Sunday, October 24, 2010

Credit Card Changes Passed - Start in 2010

Well, I guess the saying is “good things come to those who wait”, and apparently consumers can expect good things regarding new legislation in the credit card industry in the year 2010.

After more than 60,000 people wrote into the feds demanding changes,  the biggest changes to hit the credit card industry were put in motion and will take effect in July 2010.   Some of the changes include:

  • blocking card companies from applying higher interest rates on existing balances.
  • Late fees could not be charged without giving consumers at least 21 days to make a payment.
  • Banning of two-cycle billing
  • Any payment consumers make beyond the minimum must be applied to the balance with the highest interest rate or spread proportionally to all balances.

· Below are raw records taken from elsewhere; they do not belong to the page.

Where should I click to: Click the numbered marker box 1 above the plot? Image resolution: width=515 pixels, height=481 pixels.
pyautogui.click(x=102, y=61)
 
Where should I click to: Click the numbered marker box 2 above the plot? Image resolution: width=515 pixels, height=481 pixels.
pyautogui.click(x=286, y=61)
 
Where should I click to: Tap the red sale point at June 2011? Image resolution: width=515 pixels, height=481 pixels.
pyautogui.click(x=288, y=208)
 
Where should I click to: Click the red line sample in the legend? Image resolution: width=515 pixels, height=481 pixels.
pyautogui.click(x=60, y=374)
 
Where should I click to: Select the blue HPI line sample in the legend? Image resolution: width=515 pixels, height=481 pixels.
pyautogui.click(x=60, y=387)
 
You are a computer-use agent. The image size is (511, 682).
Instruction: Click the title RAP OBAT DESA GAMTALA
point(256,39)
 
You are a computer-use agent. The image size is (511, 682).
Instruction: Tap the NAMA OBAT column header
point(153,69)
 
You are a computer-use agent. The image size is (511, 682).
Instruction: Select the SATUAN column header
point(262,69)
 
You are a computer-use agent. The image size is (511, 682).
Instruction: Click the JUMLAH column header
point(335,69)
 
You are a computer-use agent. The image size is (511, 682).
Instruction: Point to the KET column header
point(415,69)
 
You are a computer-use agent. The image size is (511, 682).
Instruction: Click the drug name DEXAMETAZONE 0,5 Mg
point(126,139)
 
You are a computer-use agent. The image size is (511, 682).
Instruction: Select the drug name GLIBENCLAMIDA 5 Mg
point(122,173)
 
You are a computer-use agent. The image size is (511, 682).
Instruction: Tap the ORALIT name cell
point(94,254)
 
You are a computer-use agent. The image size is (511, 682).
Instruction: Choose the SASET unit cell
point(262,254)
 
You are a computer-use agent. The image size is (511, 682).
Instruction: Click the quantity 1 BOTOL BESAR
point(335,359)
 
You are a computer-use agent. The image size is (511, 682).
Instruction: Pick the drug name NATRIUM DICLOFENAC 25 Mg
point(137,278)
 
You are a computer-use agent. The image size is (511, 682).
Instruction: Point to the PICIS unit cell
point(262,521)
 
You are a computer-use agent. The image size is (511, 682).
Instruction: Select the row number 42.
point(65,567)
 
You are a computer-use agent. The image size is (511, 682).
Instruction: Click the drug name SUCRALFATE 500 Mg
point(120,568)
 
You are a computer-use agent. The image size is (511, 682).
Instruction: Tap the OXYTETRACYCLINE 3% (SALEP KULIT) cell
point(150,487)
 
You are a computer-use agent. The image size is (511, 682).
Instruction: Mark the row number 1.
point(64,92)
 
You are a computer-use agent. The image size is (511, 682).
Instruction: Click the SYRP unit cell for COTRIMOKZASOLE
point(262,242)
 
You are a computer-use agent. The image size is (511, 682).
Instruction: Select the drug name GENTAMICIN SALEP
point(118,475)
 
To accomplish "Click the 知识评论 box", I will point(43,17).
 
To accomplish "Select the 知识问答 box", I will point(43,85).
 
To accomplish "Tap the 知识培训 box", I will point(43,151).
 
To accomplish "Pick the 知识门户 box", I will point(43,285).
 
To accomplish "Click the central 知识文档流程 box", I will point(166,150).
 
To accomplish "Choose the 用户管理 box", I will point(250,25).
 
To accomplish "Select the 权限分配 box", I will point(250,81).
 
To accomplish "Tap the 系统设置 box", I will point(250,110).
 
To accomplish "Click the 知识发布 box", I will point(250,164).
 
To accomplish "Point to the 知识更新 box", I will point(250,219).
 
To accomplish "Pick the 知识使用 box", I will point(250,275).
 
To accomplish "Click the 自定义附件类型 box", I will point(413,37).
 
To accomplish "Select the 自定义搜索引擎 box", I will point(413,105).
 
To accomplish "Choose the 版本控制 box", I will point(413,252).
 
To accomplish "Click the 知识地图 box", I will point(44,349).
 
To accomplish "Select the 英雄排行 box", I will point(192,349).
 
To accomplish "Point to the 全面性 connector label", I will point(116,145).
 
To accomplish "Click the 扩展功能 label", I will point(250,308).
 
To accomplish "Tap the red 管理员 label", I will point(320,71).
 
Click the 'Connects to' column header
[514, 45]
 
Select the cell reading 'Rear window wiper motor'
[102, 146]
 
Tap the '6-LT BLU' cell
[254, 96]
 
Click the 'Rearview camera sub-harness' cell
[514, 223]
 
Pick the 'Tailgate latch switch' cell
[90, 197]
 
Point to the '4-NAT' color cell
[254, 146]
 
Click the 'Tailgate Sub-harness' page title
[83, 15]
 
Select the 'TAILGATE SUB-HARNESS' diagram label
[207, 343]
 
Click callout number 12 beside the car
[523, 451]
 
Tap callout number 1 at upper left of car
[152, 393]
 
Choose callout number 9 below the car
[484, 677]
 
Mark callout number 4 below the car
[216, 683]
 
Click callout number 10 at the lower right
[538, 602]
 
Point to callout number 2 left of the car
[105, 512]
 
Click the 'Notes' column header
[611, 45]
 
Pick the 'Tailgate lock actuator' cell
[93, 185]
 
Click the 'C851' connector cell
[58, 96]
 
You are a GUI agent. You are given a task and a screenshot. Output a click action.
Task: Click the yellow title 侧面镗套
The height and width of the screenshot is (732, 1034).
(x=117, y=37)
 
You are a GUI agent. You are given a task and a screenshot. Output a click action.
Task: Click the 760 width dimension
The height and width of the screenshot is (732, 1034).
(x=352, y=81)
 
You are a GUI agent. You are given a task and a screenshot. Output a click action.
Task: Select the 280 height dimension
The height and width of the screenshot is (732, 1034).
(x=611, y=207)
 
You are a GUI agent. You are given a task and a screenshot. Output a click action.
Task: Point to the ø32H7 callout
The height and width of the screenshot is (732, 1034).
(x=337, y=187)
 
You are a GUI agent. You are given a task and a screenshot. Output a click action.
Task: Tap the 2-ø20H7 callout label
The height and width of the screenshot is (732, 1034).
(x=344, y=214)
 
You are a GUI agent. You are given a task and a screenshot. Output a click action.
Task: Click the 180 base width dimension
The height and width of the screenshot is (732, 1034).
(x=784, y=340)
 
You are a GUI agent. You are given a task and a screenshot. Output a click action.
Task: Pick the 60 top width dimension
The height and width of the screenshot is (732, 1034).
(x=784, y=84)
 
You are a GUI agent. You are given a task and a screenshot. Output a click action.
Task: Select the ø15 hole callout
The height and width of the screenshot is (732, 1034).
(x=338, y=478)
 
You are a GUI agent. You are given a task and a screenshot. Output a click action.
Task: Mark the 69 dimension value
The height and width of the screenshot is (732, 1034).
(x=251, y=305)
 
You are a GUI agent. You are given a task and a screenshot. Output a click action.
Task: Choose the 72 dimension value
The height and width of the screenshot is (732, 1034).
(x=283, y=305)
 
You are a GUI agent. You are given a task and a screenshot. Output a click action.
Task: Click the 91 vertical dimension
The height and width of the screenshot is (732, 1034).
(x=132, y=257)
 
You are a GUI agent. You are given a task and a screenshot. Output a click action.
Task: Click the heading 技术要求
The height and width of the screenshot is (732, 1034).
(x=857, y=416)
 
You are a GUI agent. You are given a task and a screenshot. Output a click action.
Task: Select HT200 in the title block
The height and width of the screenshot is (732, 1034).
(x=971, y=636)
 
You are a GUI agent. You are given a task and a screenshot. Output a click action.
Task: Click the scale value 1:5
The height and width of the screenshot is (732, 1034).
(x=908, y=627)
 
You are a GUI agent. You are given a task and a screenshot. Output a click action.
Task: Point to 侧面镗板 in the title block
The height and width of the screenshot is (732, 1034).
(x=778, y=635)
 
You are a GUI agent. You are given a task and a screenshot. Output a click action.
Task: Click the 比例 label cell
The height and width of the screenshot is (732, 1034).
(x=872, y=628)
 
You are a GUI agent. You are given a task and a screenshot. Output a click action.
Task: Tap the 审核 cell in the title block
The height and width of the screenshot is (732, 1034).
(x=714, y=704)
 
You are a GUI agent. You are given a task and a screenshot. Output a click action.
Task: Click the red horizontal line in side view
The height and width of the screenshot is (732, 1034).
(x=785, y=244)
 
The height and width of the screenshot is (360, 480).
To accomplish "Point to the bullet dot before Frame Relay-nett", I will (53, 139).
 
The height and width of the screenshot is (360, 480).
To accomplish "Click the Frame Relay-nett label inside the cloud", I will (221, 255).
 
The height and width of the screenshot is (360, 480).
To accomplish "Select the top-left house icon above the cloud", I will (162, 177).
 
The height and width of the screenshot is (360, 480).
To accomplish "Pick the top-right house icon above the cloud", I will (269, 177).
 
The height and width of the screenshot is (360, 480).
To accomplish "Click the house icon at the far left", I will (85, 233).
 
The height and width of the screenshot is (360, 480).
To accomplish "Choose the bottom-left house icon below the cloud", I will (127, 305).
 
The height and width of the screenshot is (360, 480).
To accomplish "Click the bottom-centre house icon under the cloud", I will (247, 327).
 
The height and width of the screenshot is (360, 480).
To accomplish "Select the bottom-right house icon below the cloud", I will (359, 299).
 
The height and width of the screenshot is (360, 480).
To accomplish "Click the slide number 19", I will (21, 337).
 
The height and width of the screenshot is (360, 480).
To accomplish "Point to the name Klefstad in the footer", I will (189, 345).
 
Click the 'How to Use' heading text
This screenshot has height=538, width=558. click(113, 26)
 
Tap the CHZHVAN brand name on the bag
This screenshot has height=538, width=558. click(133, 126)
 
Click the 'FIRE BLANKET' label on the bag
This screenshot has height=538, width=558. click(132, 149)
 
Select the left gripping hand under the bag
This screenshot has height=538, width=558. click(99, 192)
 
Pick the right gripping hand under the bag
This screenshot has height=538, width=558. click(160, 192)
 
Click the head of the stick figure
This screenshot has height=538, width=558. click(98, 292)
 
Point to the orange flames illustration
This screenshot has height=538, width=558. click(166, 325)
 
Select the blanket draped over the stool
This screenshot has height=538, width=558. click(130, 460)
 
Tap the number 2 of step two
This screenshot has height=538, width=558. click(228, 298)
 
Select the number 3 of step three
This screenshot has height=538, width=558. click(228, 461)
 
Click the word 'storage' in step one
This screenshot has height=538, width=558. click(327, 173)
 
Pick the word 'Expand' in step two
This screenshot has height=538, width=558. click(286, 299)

While these changes are good news for existing cardholders and will prevent the mysterious charges that sometimes occur on existing credit card statements, it will actually serve to raise the rates most new credit cardholders receive when applying for new credit.  Consumers will probably not notice as many 0% offers in their mailboxes because the credit card industry won’t be able to afford to offer the lower rates (since it can’t increase rates on existing customers!)

According to a study  by law firm Morrison & Foerster, these new changes in the credit card industry may reduce the credit card industry revenues by $12 billion per year.